Lies about the election from right-wing media convinced these MAGA Republicans of the Big Lie that the election had been stolen, but documents emerging from the Dominion Voting Systems lawsuit against the Fox News Channel are illustrating that the people feeding those lies knew they were false. Dominion has sued the media giant for defamation, saying its hosts knew the stories they told of the voting machines switching votes were false and that it has been “irreparably harmed” by the lies that will lead to more than $600 million in lost profits over the next 8 years. The document production has yielded a November 2020 email from an FNC producer insisting that it must keep host Jeanine Pirro off the air because she was spreading conspiracy theories to back Trump’s lies that the election had been stolen. 

And, today, New Mexico judge Francis J. Mathew ruled that Couy Griffin, the founder of Cowboys for Trump, must be removed from his office as Otero County commissioner for participating in the January 6 attack on the U.S. Capitol. In a lawsuit brought by New Mexico citizens, Mathew ruled that Griffin is disqualified for office under the Fourteenth Amendment, which prohibits from holding office anyone who had engaged in “insurrection or rebellion” against the country. This is the first time this clause has been enforced since 1869, and the first time a court has found the attack on the Capitol was an insurrection.

Now other Republicans are weighing in to suggest that, now that the lines have been made very clear indeed, they will stand with the Constitution if there is an attempt to take the government by force. Today, eight former secretaries of defense and five former chairmen of the Joint Chiefs of Staff published an open letter in the national security outlet War on the Rocks outlining the “principles of civilian control and best practices of civil-military relations.” The leading illustration was an image of the U.S. Constitution. 

These former military leaders noted the many factors that have created “an exceptionally challenging civil-military environment,” and reiterated that “civilian control of the military is part of the bedrock foundation of American democracy.” They noted that “[t]he military—active-duty, reserve, and National Guard—have carefully delimited roles in law enforcement [that] must be taken only insofar as they are consistent with the Constitution and relevant statutes,” and that “[m]ilitary and civilian leaders must be diligent about keeping the military separate from partisan political activity.” 

This is a calmer echo of the open letter the ten living former secretaries of defense published on January 3, 2021, in the Washington Post, which called for a peaceful transition of power after the 2020 election and seemed to warn colleagues not to back the former president’s attempts to create an uprising. They said: “Efforts to involve the U.S. armed forces in resolving election disputes would take us into dangerous, unlawful and unconstitutional territory. Civilian and military officials who direct or carry out such measures would be accountable, including potentially facing criminal penalties, for the grave consequences of their actions on our republic.”
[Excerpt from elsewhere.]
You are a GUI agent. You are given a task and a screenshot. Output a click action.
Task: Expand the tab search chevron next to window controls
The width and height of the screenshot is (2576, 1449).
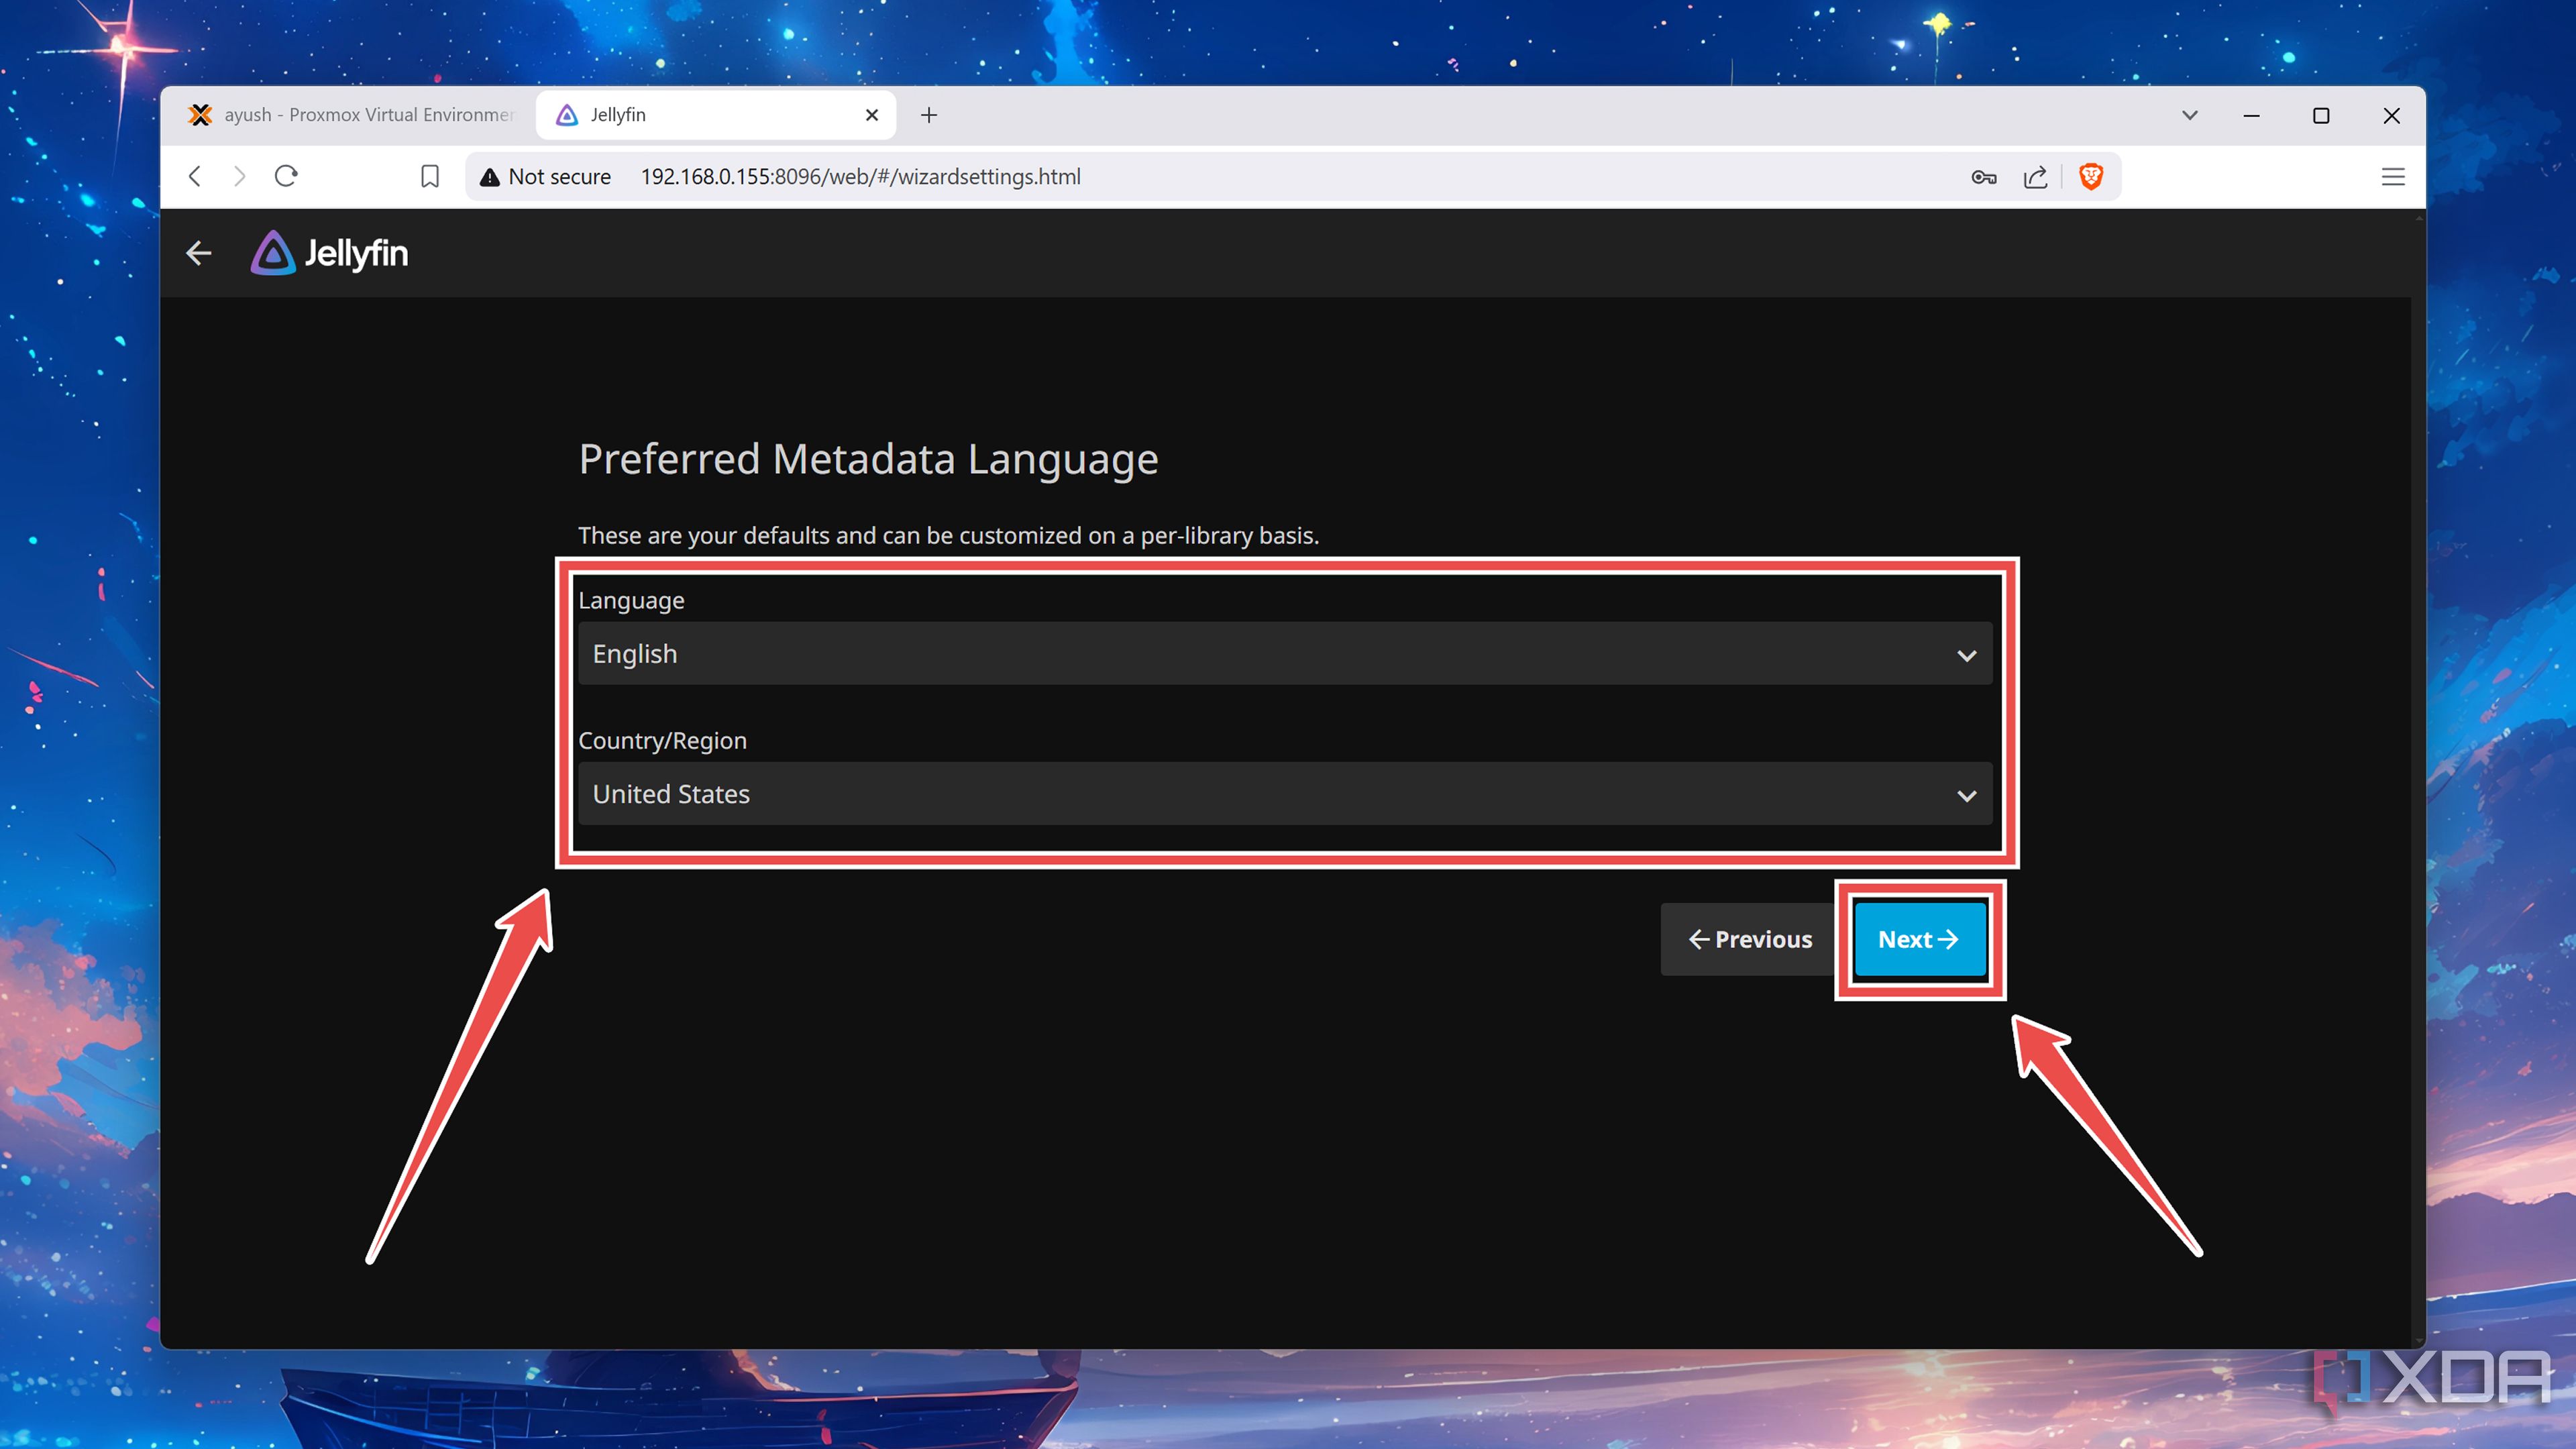[2189, 115]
Perhaps most notably, in an interview with Greg Sargent of the Washington Post, published today, longtime conservative Bill Kristol said that, at least in the short term, the Republican Party cannot be saved. “And,” he offered, “if we don’t have two reasonably healthy parties, the unhealthy party has to be defeated.”

And, finally, the formula shortage has largely fallen out of the news, but the administration has not dropped the ball. Yesterday, the administration completed the twenty-second mission of Operation Fly Formula, which has now flown in more than 85 million 8-ounce bottle equivalents.